L’EI prospère au Sinaï malgré l’offensive de l’armée égyptienne

Après deux ans de campagne, l’armée égyptienne n’a pas réussi à déloger le groupe Etat islamique au Sinaï, une péninsule historiquement instable où les jihadistes profitent du relief accidenté et du soutien d’une partie de la population.

L’EI a démontré mercredi sa capacité à agir au grand jour en menant une vague d’attaques sans précédent contre plusieurs positions de l’armée. Elles ont fait 70 morts dans la localité du Cheikh Zouweid dans le nord du Sinaï selon des responsables, tandis que le bilan de l’armée s’établissait à 17 soldats tués et 100 jihadistes abattus.

Cette série d’attentats est la plus spectaculaire depuis le début des attaques ayant fait des centaines de morts parmi les soldats et les policiers depuis la destitution par l’armée du président islamiste Mohamed Morsi en 2013.

"Ils sont inédits à la fois par leur intensité, leur nombre et leur force de frappe", estime Mathieu Guidère, spécialiste français des mouvements jihadistes.

"L’armée égyptienne au Sinaï est dépassée et n’est pas bien préparée à affronter une guérilla islamiste très organisée et bien entraînée", précise-t-il.

Ces derniers mois, les attaques les plus meurtrières au Sinaï ont été revendiquées par le groupe Ansar Beït al-Maqdess, qui a fait allégeance à l’EI en novembre et dont le dirigeant est l’énigmatique chef religieux Abou Oussama al-Masry.

Ce groupe compterait quelque 2.500 combattants dans le Sinaï, "dont une grande majorité sont Egyptiens", selon M. Guidère.

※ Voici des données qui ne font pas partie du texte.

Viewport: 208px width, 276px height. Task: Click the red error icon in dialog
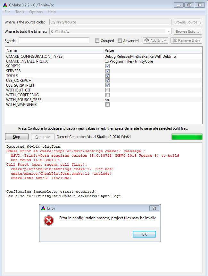pos(49,220)
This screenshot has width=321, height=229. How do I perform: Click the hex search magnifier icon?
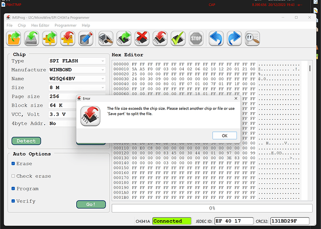click(253, 38)
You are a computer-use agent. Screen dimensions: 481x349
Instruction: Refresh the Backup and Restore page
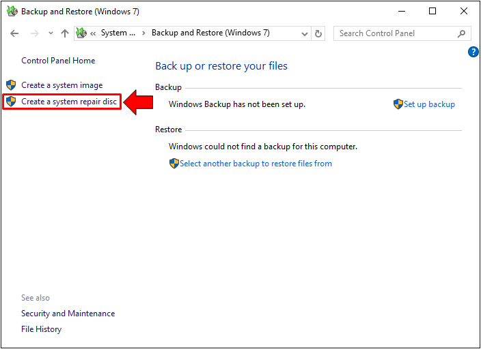(318, 33)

"L’organisation se développe rapidement. L’année dernière elle ne comptait qu’environ un millier de combattants", ajoute le professeur de géopolitique arabe à l’Université de Toulouse. "Il est clair que des combattants égyptiens sont de retour du front syrien et irakien et font bénéficier les autres de leur expérience au combat".

– Défi pour Sissi –

Péninsule d’environ 60.000 km2 entre la Méditerranée et la mer Rouge, le Sinaï a longtemps été un territoire disputé, notamment avec Israël, avant d’être rendu en 1982 à l’Egypte, qui y a développé le tourisme autour de la station balnéaire de Charm el-Cheikh sur la mer Rouge. Une série d’attentats y avaient fait près de 70 morts en juillet 2005.

"L’aliénation politique du Sinaï a été un facteur-clé qui a permis à l’insurrection de grandir, et l’environnement géographique a contribué à galvaniser les mouvements jihadistes", souligne Michael Wahid Hanna, du centre d’études américain The Century Foundation.

Les jihadistes, majoritairement originaires des tribus du Sinaï qui se disent marginalisées et discriminées par Le Caire, tirent en effet profit des reliefs montagneux du Sinaï, qui culmine à 2.642 mètres.

Les groupes armés se procurent des armements notamment sur "les marchés noirs du Soudan, du Tchad et du Niger", selon Mathieu Guidère.

Les mesures adoptées depuis deux ans par l’armée égyptienne sont loin d’avoir mis un terme aux violences.

Après un attentat particulièrement meurtrier en octobre, un état d’urgence et un couvre-feu ont été imposés dans une partie du nord-Sinaï, près de la frontière avec la bande de Gaza palestinienne.

L’armée a aussi entamé la construction d’une zone tampon le long de cette frontière, ce qui a entraîné l’expulsion de plus d’un millier de familles.

De telles mesures, estime Zack Gold, expert au sein du groupe de réflexion American Security Project, "touchent bien plus négativement la population civile que les jihadistes".

Pour M. Hanna, les échecs des autorités face à l’insurrection jettent une ombre sur les promesses du président Abdel Fattah al-Sissi, l’ex-chef de l’armée tombeur de M. Morsi, qui se pose en rempart contre le "terrorisme" et s’est engagé à rétablir la sécurité dans le pays.

"Mais sur le court terme", ces attaques "vont renforcer le soutien populiste en faveur de mesures répressives" dans le nord de la péninsule, prévoit-il.